• TASKS AND EXERCISES:
A) Answer these three questions using the passage on mutual fund expense ratios. Mark each answer with its matching label.
(i) What share of a fund's assets does the investment advisory fee take on average?
(ii) Which regulation of SEBI's Mutual Fund Regulations sets the limits within which an AMC's expenses must be managed?
(iii) What is the TER for equity oriented schemes in the 0 – 500 crore AUM slab?
B) Translate this sentence from the passage on mutual fund expense ratios into Spanish: "As more investors & distributors embrace technology, we might see dips in these expenses."
C) Pick up the passage on mutual fund expense ratios after its final sentence and keep writing.

A mutual fund company incurs a number of expenses on a daily basis. These expenses get accumulated and charged to the mutual fund investor as an expense ratio. The expenses incurred by a mutual fund include –
- Transaction costs*
- Investment management fees**
- Administrative expenses***
- Sales & Marketing expenses
- Distribution fees
- Audit fees
- Registrar fees
- Custodian fees
- Other operating expenses.
A total of all these constitute a mutual fund scheme’s expense ratio.
I’d like to talk about three expenses in particular
* Transaction costs – This is the cost of buying and selling securities like stocks, ETFs, funds, derivatives etc. which is a primary or core part of the mutual fund’s business. The more the number of transactions, more are the transaction costs. It is interesting to know that some funds spend way lower than other funds because their investment mandate does not require them to actively buy and sell.
** Investment fees (also called fund management charges) – This is the expenditure incurred in researching through numerous securities by fund managers, fundamental analysts, technical analysts, pouring over data reports, attending earnings calls, meeting management teams etc. The idea of this activity is to take the most apt decision on behalf of the investor so that the fund’s objectives can be met. This investment advisory fee is a compensation for expertise of these professionals and on an average, are about 0.50% to 1.00% of the fund’s assets.
*** Administrative expenses – A large portion of a mutual fund’s investors are offline i.e. requests reach the AMC (asset management company) via their branches which are accessed by agents and customers alike. Additionally there are customer support layers that need to be maintained to ensure a smooth functioning of operations & help to investors. As more investors & distributors embrace technology, we might see dips in these expenses.
What is the maximum expense ratio set by the market regulator (SEBI)?
The Securities and Exchange Board of India (SEBI) brought about important changes in rules of which one was aimed at reducing the total expense ratio (TER) charged by mutual funds to investors. Per these new regulations, all expenses of an AMC must be managed within the limits specified under Regulation 52 of SEBI’s Mutual Fund Regulations.
New Total Expense Ratio structure (or TER structure) is available in the below table
AUM Slab (in ₹ crores) | TER for Equity Oriented Schemes | TER for Other Schemes (excl. Index, ETFs and Fund of Funds) |
0 – 500 | 2.25% | 2.00% |
500 – 750 | 2.00% | 1.75% |
750 – 2,000 | 1.75% | 1.50% |
2,000 – 5,000 | 1.60% | 1.35% |
5,000 – 10,000 | 1.50% | 1.25% |
10,000 – 50,000 | TER reduction of 0.05% for every increase of ₹5,000 crores AUM or part thereof | TER reduction of 0.05% for every increase of ₹5,000 crores AUM or part thereof |
> 50,000 | 1.05% | 0.80% |
Now, the whole of last year and a large part of 2018, you might have received many emails from mutual fund companies regarding the change in their total expense ratios.
You may continue to receive it as mutual fund companies keep on changing their TER at regular intervals. For example, this is the email I received from HDFC Mutual Fund with regards to their Small Cap Fund TER changes.

• EXCERPTED DATA:
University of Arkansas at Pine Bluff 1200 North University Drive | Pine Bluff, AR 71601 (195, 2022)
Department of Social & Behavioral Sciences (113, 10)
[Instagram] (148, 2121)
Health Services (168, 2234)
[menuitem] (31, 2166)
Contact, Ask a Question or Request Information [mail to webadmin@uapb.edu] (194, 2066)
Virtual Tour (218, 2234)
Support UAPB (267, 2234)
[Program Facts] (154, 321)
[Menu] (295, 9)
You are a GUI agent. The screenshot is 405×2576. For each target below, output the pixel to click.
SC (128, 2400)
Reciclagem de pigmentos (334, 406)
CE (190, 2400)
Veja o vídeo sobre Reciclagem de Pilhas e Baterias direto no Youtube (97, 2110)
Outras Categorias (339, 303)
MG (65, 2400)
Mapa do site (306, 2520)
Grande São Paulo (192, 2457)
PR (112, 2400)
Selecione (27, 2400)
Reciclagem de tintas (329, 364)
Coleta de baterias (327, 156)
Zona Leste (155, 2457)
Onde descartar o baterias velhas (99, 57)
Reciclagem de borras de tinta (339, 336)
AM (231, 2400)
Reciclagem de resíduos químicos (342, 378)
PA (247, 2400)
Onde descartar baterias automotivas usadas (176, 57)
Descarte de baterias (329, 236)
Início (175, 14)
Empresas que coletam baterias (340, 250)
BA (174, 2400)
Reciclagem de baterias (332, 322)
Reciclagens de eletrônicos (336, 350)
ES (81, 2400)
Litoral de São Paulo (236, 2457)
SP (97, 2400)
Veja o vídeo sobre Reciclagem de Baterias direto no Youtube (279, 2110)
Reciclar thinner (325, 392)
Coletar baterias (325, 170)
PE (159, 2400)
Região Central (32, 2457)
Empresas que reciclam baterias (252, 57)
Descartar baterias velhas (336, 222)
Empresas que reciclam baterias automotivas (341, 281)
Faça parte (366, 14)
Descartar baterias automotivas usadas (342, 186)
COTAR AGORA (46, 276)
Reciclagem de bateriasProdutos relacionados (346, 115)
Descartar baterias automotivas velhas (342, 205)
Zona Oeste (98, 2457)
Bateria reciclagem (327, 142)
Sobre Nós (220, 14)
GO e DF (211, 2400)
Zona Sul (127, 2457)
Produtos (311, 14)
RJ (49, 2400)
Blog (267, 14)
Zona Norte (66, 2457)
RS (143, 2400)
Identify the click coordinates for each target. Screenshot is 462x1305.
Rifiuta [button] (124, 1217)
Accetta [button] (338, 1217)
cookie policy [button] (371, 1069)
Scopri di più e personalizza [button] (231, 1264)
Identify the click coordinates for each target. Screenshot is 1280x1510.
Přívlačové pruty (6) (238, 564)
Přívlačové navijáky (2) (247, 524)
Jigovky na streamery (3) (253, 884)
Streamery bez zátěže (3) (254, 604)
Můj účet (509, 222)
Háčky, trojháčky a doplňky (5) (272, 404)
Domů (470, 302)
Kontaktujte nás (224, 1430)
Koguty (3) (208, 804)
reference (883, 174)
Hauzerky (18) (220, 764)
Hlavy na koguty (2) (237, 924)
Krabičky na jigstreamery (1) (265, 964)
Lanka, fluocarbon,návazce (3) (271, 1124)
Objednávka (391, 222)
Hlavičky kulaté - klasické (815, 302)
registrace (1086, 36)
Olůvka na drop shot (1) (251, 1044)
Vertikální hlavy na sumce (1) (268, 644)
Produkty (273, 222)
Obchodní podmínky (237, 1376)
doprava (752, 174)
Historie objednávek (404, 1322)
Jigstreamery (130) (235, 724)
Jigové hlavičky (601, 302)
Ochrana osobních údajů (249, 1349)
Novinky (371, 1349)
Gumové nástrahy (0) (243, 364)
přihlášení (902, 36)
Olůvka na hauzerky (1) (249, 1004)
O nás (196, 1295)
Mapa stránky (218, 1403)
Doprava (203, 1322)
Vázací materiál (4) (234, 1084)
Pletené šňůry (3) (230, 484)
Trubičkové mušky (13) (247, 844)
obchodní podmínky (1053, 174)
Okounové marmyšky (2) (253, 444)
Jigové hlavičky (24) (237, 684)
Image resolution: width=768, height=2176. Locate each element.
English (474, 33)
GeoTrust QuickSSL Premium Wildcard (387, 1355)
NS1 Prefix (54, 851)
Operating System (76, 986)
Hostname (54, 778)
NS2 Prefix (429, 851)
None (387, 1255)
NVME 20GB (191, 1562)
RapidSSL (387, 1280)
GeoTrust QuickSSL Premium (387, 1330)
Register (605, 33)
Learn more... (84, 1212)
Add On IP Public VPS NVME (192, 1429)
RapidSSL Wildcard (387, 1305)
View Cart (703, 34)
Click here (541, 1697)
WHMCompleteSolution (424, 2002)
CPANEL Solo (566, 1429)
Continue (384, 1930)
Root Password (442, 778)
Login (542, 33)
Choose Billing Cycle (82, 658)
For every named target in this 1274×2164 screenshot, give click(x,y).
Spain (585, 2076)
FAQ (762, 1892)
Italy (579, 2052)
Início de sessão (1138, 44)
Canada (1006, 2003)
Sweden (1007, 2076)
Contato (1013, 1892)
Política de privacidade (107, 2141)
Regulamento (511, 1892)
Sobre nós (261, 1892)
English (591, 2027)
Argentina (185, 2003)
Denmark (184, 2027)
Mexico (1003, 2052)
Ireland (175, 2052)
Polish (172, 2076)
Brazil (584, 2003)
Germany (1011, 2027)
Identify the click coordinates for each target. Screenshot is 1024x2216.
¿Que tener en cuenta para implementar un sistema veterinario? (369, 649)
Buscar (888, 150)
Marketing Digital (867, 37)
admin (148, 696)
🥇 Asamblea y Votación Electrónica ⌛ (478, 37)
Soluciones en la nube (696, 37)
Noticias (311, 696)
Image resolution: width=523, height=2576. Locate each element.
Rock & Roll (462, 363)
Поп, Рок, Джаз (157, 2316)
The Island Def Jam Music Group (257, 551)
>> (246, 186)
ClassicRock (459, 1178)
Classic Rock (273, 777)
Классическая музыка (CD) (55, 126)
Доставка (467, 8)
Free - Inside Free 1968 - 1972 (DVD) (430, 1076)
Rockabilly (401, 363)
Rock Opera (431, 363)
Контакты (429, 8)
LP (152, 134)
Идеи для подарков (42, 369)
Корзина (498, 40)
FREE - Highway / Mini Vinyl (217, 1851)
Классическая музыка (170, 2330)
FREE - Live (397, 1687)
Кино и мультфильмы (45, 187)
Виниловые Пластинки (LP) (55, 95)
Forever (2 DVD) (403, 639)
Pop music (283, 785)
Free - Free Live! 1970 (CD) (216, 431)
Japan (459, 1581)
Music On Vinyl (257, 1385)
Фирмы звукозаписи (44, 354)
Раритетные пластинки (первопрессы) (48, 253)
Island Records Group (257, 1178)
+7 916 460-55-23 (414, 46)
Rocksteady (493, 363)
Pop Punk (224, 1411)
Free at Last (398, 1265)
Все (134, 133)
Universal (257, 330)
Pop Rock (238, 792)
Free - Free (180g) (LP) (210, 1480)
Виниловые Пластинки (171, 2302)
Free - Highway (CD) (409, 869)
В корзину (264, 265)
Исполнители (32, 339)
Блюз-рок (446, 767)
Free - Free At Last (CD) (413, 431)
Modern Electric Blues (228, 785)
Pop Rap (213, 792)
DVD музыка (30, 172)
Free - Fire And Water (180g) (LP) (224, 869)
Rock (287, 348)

• RESPONSES TO THE EXERCISE:
A)
(i) About 0.50% to 1.00% of the fund's assets.
(ii) Regulation 52.
(iii) 2.25%.

B) A medida que más inversionistas y distribuidores adopten la tecnología, podríamos ver descensos en estos gastos.

C)
How does expense ratio impact fund returns?
The Expense Ratio indicates the charges incurred by the fund to manage your investment portfolio. This means, if you are investing in a fund which has a 2% expense ratio, then 2% shall be deducted from your AUM.
Let’s understand this with an example where we feature two funds – Fund A and Fund B
Fund A | Fund B | |
Amount Invested on 1-Jan-2019 | ₹1,00,000 | ₹1,00,000 |
Annual Returns | 15% | 15% |
Expense Ratio | 2% | 1% |
Net Annual Returns | 13% | 14% |
Corpus on 31-Dec-2019 | ₹1,13,000 | ₹1,14,000 |
Difference | ₹1,000 |
We see that a lower expense ratio gives a proportional lift to your fund’s returns.
You might also be too casual about this number knowing that it’s just an improvement of ₹1,000 over a ₹1,00,000 investment.
Let’s measure the impact of this over a longer period and let’s make it more practical with a monthly SIP investment strategy of ₹5,000.
We assume you are investing ₹5,000 every month over the next 20 years.
Fund A | Fund B | |
Amount Invested over 20 years | ₹12,00,000 | ₹12,00,000 |
Annual Returns | 15% | 15% |
Expense Ratio | 2% | 1% |
Net Annual Returns | 13% | 14% |
Corpus after 20 years | ₹57,27,596 | ₹65,81,731 |
Difference | ₹8,54,135 |
As shown in the table above, that small 1% change in return (on account of savings in expense ratio) actually gives you a 15% improvement in the returns.
Why is the expense ratio higher for a regular plan as compared to a direct plan?
Direct plans have a lower expense ratio than regular plans.
This is the case because the mutual fund company does not pay any commission on direct plans and the entire savings is passed onto the investor.
Expense ratios in regular plans are higher as the distributor’s commission is baked in the expense ratio itself.
Let’s examine this with a small example.
We see above that the difference in expense ratio of the direct plan and regular plan of Aditya Birla Sun Life Frontline Equity Fund is 0.80%. This means the distribution fees paid by this mutual fund is 0.80%.
Let’s see L&T India Value Fund direct and regular plans aswell.


Here the difference is even higher with over 1% differential in the expense ratio of direct and regular plans of this mutual fund scheme
Continuing to opting for regular plans is one of the many mutual fund mistakes that new-to-investing users make. As a general rule, try to invest in direct plans as compared to regular plans as it will enhance your wealth over the short and long run.
What are the expense ratios for non-equity (debt mutual funds), index funds and ETFs?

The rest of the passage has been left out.